Azure SQL DB vs Azure SQL DW














Solution
Back in 2013, Microsoft introduced Azure SQL Database which has its origin in the on-premises Microsoft SQL Server. In 2015 (however public availability was in July 2016) Microsoft added SQL Data Warehouse to the Azure cloud portfolio which has its origin in the on-premises Microsoft Analytics Platform System (APS). This was a Parallel Data Warehouse (PDW) combined with Massively Parallel Processing (MPP) technology and included standard hardware. It is the 'big brother' of SQL Server, but with a slightly different purpose.

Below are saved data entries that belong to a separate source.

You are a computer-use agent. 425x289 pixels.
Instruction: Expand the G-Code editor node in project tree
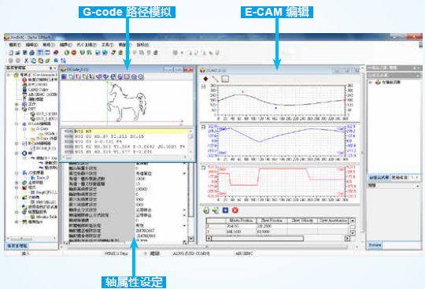tap(17, 124)
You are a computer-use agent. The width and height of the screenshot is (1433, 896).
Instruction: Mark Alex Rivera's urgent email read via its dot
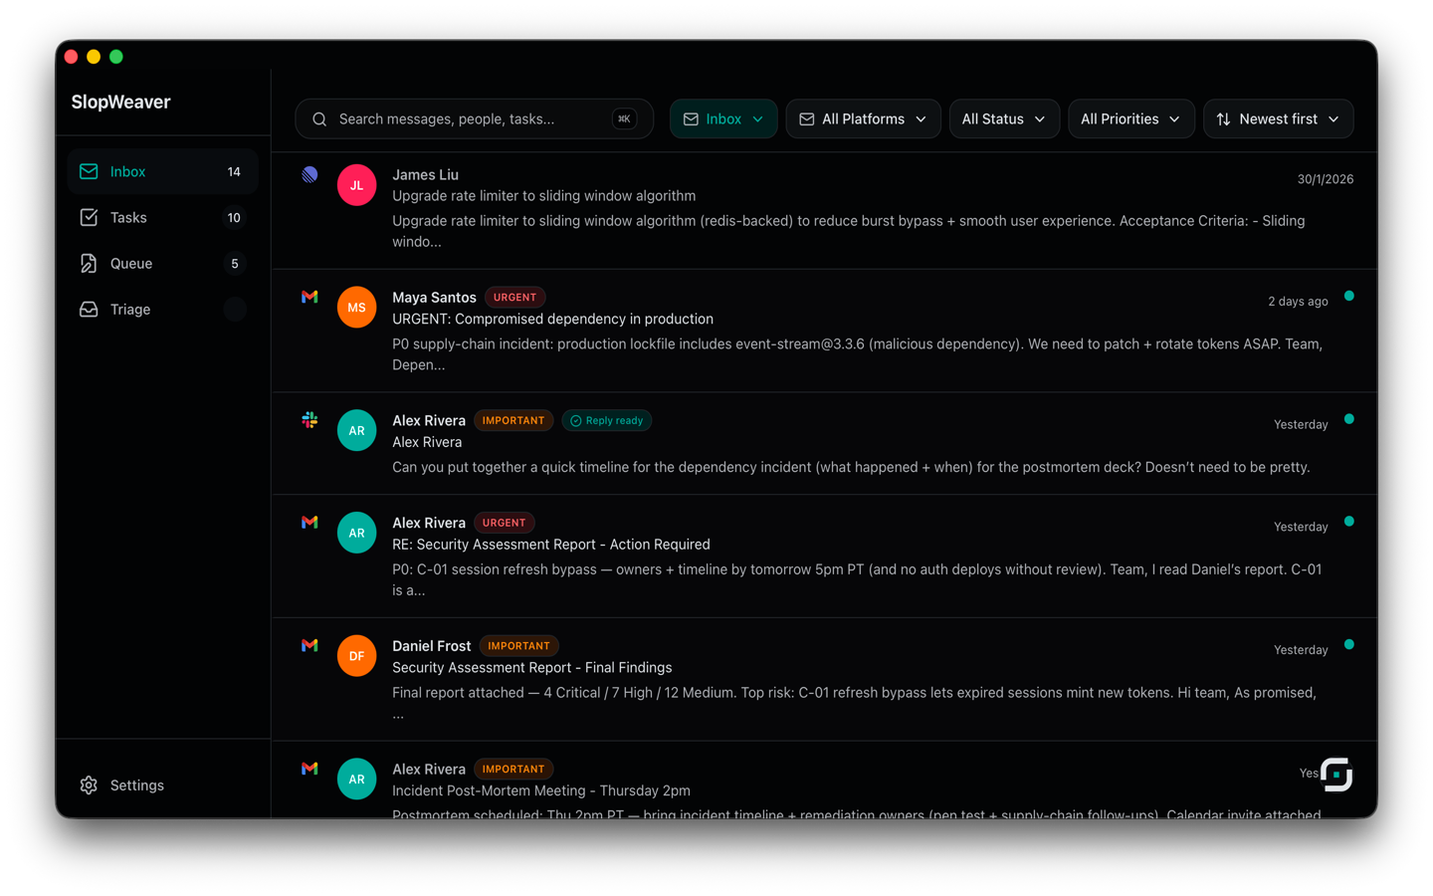[1349, 521]
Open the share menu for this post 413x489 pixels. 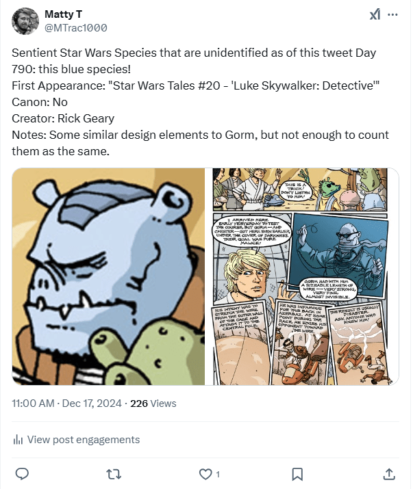click(x=388, y=473)
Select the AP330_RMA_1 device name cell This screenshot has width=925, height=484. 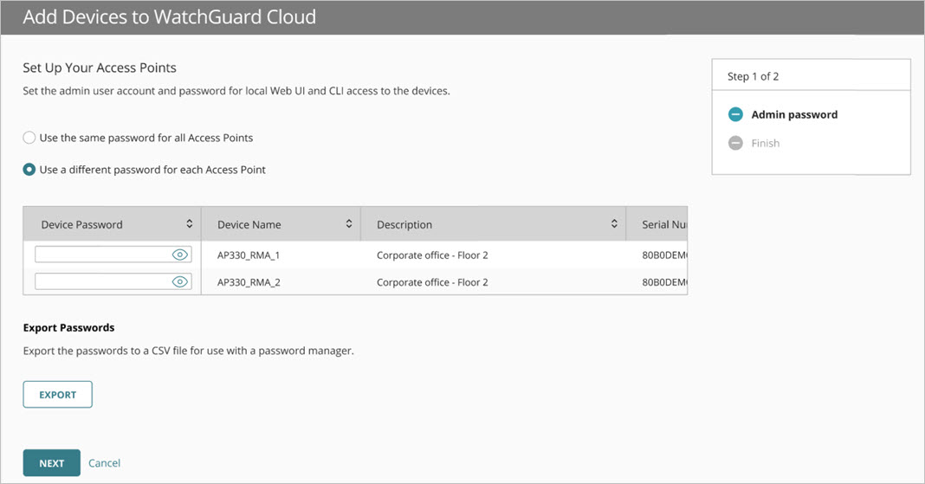click(x=249, y=255)
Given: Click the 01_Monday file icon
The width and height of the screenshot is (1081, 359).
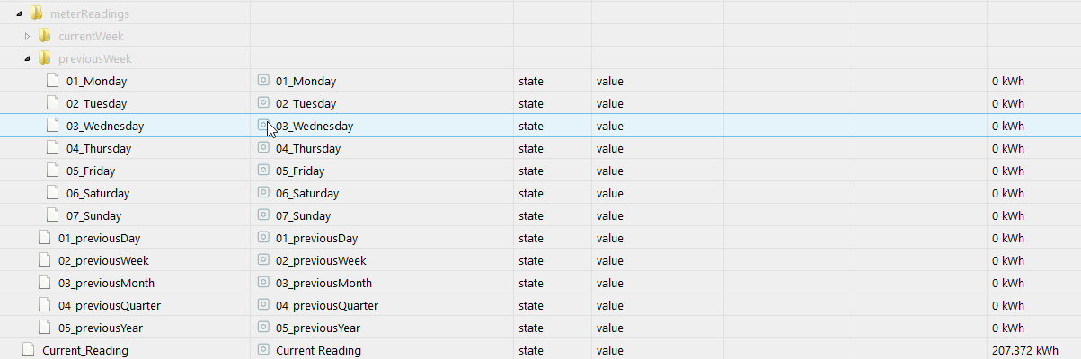Looking at the screenshot, I should click(52, 81).
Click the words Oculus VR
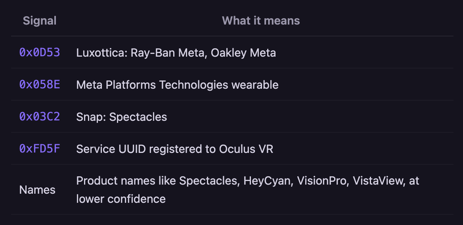 (246, 149)
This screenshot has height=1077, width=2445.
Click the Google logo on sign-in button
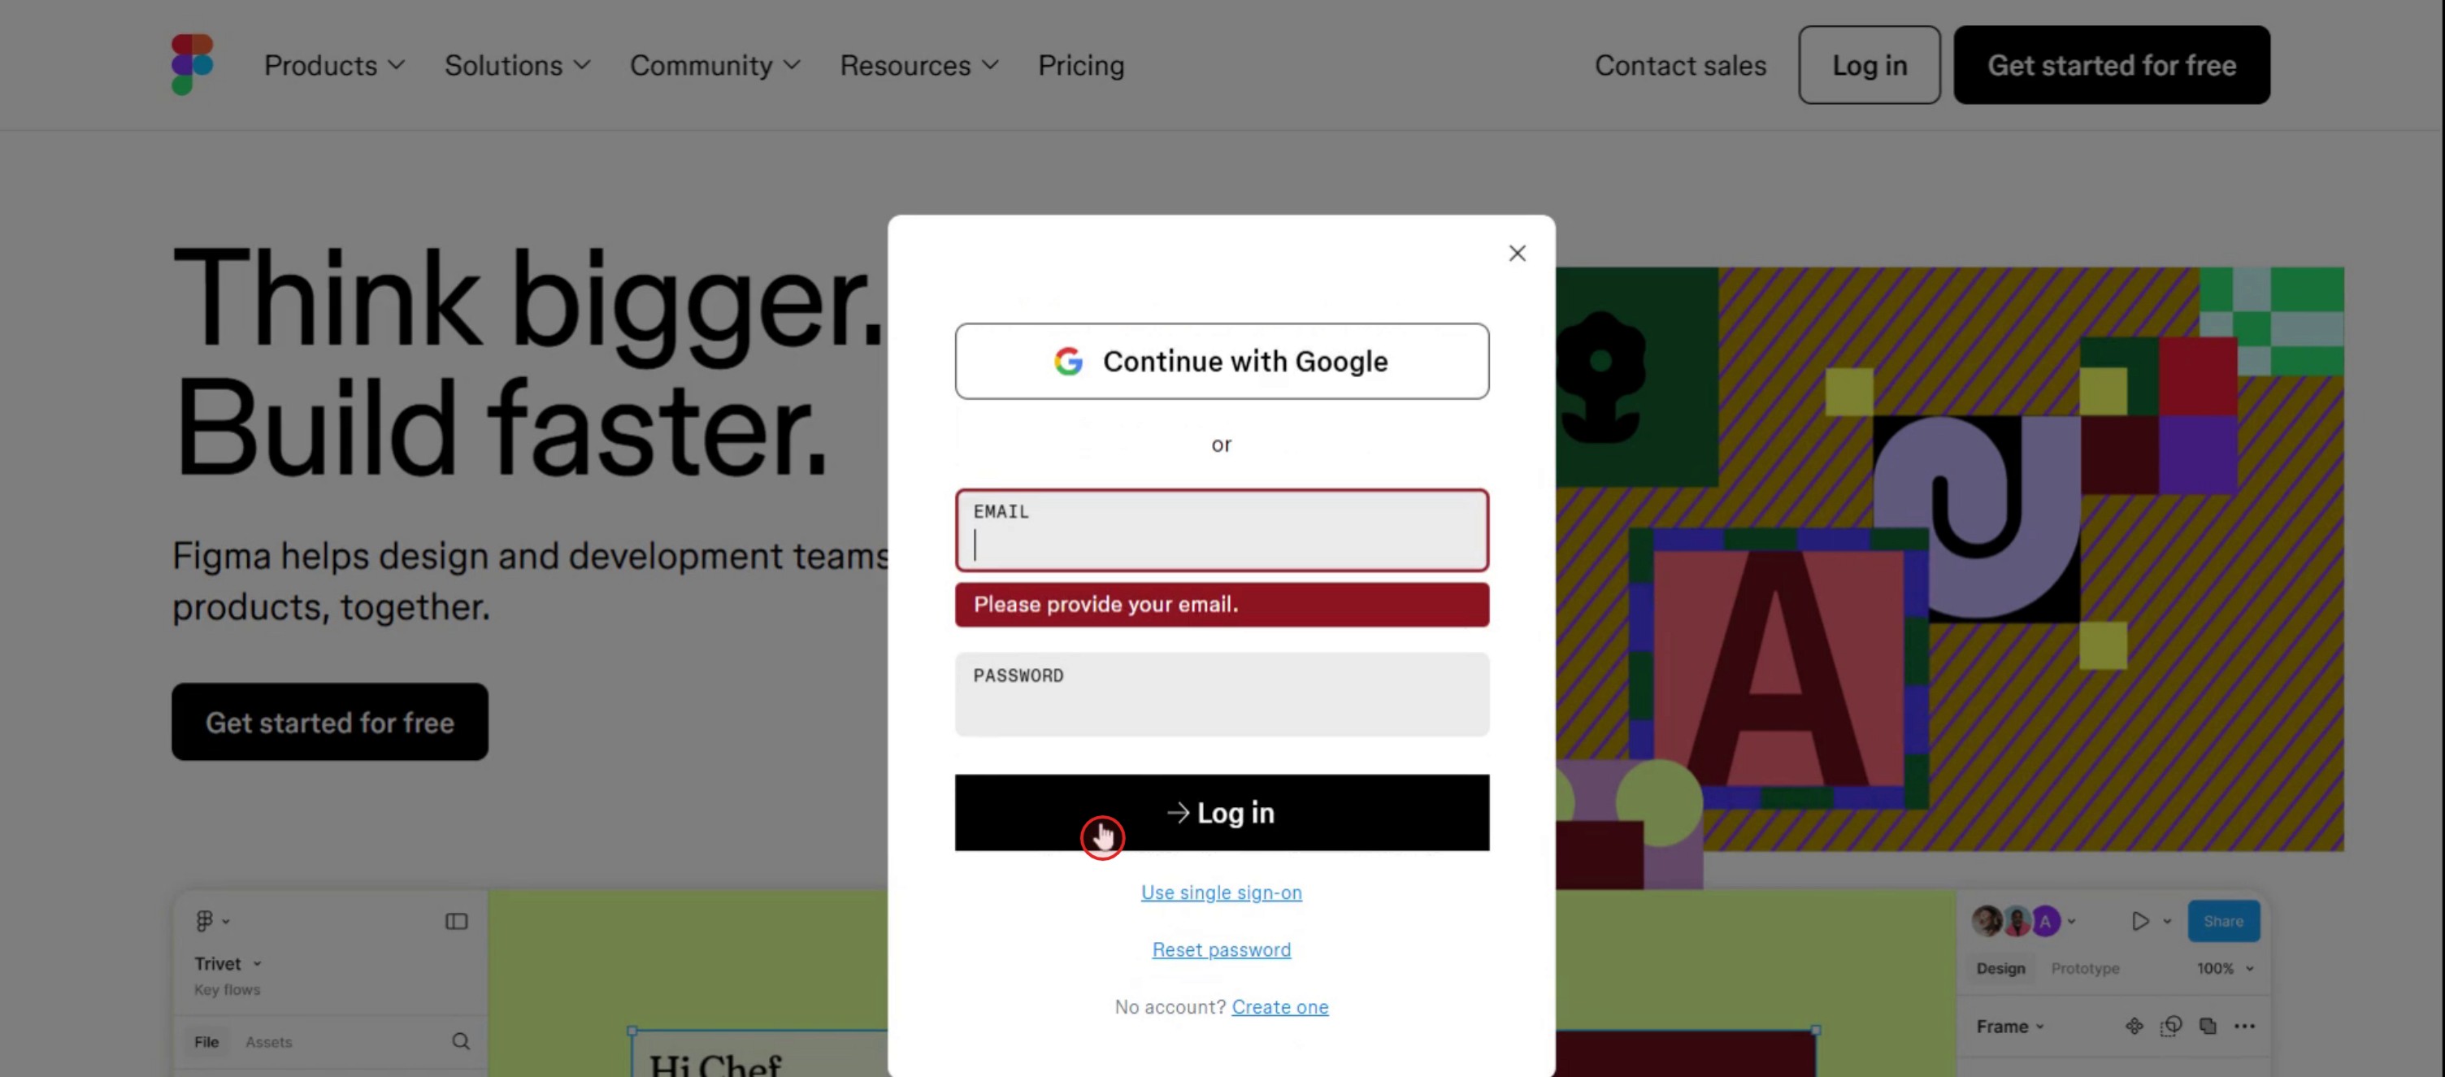[1068, 362]
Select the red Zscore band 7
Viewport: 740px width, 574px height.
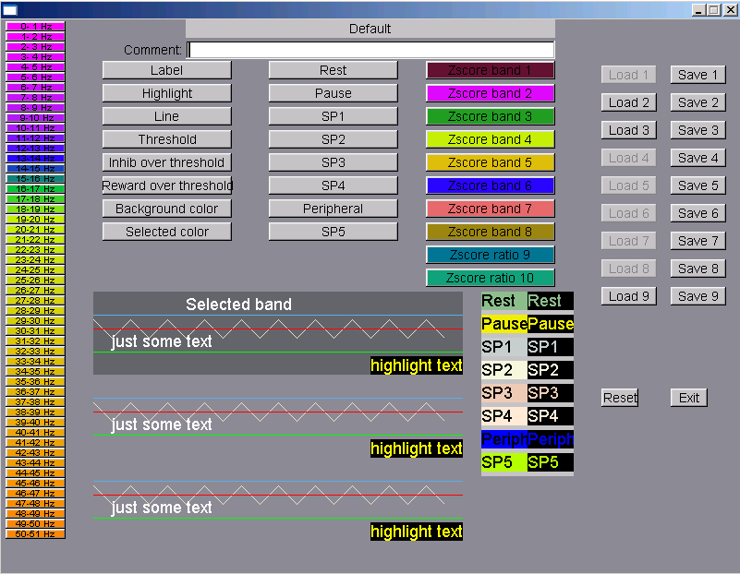(490, 209)
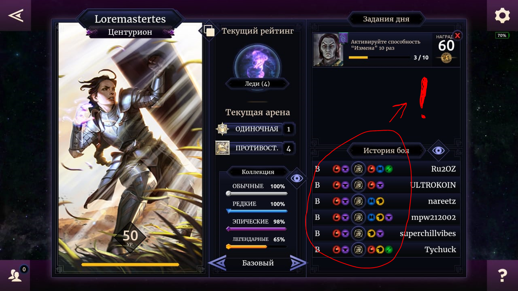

In this post we will briefly describe the differences between these two Microsoft Azure Services, but first Microsofts own definitions:
  • Azure SQL Database is a relational database-as-a service using the Microsoft SQL Server Engine (more);
  • Azure SQL Data Warehouse is a massively parallel processing (MPP) cloud-based, scale-out, relational database capable of processing massive volumes of data (more);

Differences
1) Purpose: OLAP vs OLTP
Although both Azure SQL DB and Azure SQL DW are cloud based systems for hosting data, their purpose is different. The biggest difference is that SQL DB is specifically for Online Transaction Processing (OLTP). This means operational data with a lot of short transactions like INSERT, UPDATE and DELETE by multiple people and/or processes. The data is most often highly normalized stored in many tables.

On the other hand SQL DW is specifically for Online Analytical Processing (OLAP) for data warehouses. This means consolidation data with a lower volume, but more complex queries. The data is most often stored de-normalized with fewer tables using a star or snowflake schema.

2) Achitecture
In order to make the differences more clear a quick preview of the architecture of Azure SQL Data Warehouse, where you see a whole collection of Azure SQL Databases and separated storage. The maximum number of compute notes at the moment is 60.
    Architecture SQL DW: Decouples (Blob) storage from compute (SQL DB)





















    3) Storage size
    The current size limit of an Azure SQL Database is 4TB, but it has been getting bigger over the past few years and will probably end up around 10TB in the near future. On the other hand we have the Azure SQL Data Warehouse which has no storage limit at all (only the limit of your wallet), because the storage is separated from the compute.

    3) Pricing
    The pricing is also quite different. Where Azure SQL DB starts with €4,20 a month, Azure SQL DW starts around €900,- a month excluding the cost of storage which is included in SQL DB. The storage costs for Azure SQL DW are around €125,- per TB per month. And the maximum costs of a single SQL DB is around €13500,- where SQL DW ends around a massive €57000,- (excl. storage). But when you take a look at the architecture above, it should be no surprise that SQL DW is more expensive than SQL DB, because it consists of multiple SQL DBs.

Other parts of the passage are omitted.